For their project, they asked their friend Massimo Bernardini, an author and television director, and his son, Matteo, for a hand. Both proposed the director Giulia Sodi. “The encounter with them was fundamental,” Samuele continues. “Giulia asked for an explanation for everything. She left no stone unturned.”

A year and a half of work ensued in the personal lives of each person involved in the project. The three months before the Meeting were the most difficult for Alessandra. During the day, she worked and took care of her sick father, while during the evening she prepared the exhibit. “When I read the title after opening the file, I asked: But is this true for me? What allows me to live without fear, to live with hope?” Her father died on the Sunday of the Meeting. “I thought: how fortunate He is to be looking upon the One for Whom we are searching this week.
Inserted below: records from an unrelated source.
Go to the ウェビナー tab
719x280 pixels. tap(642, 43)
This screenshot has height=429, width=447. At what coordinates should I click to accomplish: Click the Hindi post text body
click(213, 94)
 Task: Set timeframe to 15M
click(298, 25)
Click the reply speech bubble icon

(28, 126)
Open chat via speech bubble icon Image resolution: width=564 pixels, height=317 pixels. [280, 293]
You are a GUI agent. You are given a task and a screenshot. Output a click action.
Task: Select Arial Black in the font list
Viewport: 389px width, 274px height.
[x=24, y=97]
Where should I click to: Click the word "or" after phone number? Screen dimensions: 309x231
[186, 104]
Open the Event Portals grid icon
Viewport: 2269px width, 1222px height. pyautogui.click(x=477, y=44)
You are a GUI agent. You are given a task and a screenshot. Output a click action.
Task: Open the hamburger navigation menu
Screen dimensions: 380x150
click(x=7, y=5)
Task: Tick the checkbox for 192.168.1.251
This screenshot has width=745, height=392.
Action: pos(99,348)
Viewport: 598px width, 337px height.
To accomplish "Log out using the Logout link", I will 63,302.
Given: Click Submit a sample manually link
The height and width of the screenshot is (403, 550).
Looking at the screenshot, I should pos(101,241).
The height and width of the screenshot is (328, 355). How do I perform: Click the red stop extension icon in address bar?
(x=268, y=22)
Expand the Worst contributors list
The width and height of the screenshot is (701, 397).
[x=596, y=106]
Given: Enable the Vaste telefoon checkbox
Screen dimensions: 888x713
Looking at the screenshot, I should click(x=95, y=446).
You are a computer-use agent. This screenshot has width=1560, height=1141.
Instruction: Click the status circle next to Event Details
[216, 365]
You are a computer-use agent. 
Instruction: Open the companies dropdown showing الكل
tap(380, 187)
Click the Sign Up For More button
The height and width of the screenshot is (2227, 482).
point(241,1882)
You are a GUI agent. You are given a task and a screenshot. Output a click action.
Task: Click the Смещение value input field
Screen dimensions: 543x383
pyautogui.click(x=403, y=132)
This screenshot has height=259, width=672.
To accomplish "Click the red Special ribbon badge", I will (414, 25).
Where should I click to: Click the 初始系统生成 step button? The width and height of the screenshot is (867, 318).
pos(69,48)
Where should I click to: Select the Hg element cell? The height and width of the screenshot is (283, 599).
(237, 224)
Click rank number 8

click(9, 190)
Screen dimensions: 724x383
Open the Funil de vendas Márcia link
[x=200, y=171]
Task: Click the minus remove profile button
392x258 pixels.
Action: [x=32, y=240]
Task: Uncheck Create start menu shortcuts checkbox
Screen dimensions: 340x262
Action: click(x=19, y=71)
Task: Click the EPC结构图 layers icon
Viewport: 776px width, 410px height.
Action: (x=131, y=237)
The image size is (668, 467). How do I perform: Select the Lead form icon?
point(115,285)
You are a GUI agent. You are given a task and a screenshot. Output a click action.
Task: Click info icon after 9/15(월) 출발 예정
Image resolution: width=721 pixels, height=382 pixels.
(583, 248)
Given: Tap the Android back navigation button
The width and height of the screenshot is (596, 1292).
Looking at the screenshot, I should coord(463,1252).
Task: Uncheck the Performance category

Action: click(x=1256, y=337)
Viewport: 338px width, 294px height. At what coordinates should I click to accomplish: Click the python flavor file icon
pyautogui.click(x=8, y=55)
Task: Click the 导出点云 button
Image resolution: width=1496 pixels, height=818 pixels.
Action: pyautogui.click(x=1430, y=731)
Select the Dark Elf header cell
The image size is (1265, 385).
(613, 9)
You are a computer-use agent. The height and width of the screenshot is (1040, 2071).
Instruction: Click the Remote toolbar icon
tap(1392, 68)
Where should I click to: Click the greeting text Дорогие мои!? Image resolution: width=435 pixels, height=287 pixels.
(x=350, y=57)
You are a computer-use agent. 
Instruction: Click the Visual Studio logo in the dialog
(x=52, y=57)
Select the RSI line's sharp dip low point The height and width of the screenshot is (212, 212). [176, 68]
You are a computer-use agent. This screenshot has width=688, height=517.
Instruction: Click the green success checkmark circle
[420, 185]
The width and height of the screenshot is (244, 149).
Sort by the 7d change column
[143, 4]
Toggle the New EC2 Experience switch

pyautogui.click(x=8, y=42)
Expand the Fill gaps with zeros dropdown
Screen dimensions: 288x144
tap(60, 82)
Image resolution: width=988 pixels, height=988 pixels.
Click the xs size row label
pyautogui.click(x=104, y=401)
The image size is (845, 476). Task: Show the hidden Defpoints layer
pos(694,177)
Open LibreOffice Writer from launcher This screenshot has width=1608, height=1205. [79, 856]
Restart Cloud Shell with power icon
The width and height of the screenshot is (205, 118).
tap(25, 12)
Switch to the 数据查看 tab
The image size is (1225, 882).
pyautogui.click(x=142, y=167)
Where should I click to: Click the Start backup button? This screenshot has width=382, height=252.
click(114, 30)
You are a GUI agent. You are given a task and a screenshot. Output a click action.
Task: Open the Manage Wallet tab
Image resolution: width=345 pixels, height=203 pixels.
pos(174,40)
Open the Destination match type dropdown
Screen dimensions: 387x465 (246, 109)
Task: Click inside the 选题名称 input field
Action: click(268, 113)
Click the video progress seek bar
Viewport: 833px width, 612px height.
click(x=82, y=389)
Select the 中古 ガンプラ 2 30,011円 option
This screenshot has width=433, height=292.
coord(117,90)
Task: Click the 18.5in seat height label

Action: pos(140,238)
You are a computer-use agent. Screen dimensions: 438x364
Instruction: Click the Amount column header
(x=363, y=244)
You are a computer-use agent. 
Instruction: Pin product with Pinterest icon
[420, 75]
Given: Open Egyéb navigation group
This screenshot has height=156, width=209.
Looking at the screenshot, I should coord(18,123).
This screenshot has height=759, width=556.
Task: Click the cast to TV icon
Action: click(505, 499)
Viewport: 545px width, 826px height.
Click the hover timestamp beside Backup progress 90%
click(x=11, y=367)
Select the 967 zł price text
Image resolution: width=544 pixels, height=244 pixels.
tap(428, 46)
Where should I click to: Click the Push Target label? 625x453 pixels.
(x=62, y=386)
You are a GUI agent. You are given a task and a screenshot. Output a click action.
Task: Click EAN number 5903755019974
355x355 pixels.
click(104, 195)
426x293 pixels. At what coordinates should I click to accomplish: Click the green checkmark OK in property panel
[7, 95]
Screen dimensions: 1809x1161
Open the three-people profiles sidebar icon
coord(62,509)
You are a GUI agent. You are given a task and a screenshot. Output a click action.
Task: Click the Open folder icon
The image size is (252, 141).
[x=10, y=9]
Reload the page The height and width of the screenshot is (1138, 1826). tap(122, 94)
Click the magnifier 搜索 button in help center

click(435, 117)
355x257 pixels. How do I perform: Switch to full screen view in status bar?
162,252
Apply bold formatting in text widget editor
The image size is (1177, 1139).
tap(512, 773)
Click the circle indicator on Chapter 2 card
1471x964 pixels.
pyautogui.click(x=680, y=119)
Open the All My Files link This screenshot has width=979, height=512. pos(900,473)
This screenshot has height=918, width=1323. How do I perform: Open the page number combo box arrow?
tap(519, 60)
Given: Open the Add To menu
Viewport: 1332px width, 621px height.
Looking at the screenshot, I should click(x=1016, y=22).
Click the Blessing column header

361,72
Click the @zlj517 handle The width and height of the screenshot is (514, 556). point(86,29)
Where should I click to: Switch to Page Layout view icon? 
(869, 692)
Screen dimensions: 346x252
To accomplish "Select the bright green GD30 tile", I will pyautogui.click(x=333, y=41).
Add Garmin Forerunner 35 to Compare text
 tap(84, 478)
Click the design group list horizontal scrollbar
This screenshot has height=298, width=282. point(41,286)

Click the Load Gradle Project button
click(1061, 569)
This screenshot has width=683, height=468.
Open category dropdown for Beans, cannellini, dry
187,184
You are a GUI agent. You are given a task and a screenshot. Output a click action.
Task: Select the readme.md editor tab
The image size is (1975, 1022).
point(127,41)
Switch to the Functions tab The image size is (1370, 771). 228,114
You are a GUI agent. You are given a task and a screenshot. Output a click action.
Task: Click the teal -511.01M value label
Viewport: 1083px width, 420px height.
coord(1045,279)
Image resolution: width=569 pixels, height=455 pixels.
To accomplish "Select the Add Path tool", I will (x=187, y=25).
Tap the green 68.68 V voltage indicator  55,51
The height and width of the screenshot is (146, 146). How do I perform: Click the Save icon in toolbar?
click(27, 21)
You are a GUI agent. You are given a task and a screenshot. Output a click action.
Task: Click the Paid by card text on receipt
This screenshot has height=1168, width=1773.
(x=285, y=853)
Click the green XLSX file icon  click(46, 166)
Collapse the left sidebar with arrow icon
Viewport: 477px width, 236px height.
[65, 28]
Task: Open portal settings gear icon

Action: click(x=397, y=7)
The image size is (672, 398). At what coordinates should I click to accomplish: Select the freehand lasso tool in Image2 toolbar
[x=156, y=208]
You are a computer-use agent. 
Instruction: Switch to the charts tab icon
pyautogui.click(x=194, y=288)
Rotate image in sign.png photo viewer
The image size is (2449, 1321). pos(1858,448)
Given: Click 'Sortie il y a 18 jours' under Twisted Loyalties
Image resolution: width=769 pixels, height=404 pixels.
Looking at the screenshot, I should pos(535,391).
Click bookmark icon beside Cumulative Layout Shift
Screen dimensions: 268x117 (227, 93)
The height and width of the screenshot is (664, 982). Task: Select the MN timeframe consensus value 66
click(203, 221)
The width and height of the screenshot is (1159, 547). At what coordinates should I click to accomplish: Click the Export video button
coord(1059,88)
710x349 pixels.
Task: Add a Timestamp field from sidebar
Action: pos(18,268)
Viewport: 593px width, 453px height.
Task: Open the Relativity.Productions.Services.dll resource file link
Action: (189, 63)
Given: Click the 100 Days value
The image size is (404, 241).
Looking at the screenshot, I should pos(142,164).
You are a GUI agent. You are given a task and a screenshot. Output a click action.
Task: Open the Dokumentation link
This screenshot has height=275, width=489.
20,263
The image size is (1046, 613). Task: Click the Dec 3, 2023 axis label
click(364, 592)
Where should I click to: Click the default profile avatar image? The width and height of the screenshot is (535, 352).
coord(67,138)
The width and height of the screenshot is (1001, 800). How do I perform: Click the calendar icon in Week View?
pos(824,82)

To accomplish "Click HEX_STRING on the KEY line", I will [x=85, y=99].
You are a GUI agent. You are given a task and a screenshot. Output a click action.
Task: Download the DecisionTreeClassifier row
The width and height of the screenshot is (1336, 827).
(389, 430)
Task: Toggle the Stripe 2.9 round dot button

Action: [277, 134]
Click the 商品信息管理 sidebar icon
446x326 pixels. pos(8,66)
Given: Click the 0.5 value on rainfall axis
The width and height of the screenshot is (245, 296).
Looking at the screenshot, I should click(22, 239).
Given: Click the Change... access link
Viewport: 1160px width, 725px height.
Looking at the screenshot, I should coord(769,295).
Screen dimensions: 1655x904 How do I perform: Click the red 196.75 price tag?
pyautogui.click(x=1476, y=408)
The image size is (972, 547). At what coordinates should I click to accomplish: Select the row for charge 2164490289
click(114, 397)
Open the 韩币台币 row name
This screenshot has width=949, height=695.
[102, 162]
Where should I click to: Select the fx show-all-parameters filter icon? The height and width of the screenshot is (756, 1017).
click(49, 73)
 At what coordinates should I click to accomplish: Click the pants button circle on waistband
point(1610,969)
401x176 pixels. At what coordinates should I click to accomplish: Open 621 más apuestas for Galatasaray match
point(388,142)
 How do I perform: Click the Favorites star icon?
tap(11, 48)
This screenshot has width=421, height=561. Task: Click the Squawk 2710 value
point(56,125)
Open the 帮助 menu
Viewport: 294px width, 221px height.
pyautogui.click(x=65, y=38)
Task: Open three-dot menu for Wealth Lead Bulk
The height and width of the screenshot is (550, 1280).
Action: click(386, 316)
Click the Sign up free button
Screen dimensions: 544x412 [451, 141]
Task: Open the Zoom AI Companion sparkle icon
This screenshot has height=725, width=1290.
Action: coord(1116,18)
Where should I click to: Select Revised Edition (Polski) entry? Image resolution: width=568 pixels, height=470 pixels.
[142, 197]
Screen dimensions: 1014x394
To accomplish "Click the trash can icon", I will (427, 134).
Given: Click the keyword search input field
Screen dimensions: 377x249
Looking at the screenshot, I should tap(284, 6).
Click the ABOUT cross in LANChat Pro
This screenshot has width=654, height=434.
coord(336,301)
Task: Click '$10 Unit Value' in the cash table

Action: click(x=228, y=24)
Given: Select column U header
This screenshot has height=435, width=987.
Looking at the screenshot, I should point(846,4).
I was filled with a gladness and gratitude that I had not expected.”



When the Jewish communities of Gastonia and Charlotte asked Alessandro to organize an event on interreligious dialogue, he proposed meeting every two weeks to read the texts of the two religions on the theme of living without fear. “The gaze full of curiosity that I had been living in the preparation of the exhibit helped me to stay with them full of questions.” This event ended up happening. “But that which is most dear, that which I bring home with me, is a friendship. One that continues.”

The news of the exhibit went beyond the borders of Italy, and friends in the Moscow community decided to add Russian subtitles. Some weeks later, an Orthodox priest of the Donetsk region, which is contested by Russia and Ukraine, asked: “Can I share this video with the people of my region? It will help us to face the tragic situation that we find ourselves in.” On the last day of the Meeting, a young boy, glued to his smartphone, followed his parents as they visited the exhibit. When they arrived at the second “room,” he looked up at the big screen and saw his favorite rapper. He turned toward his older brother and asked him for the headphones that accompany the exhibit. The image changed, but he did not give back the headphones until after the last section of the presentation, including the final credits.

“Forget your perfect offering,” sang Leonard Cohen in a song that accompanied the final video. “Forget the idea that reality must be ‘correct.’ I do not need to change it to be able to offer it to others. I can simply look at it in its entirety,” Samuele says. And therein lies the challenge of this exhibit.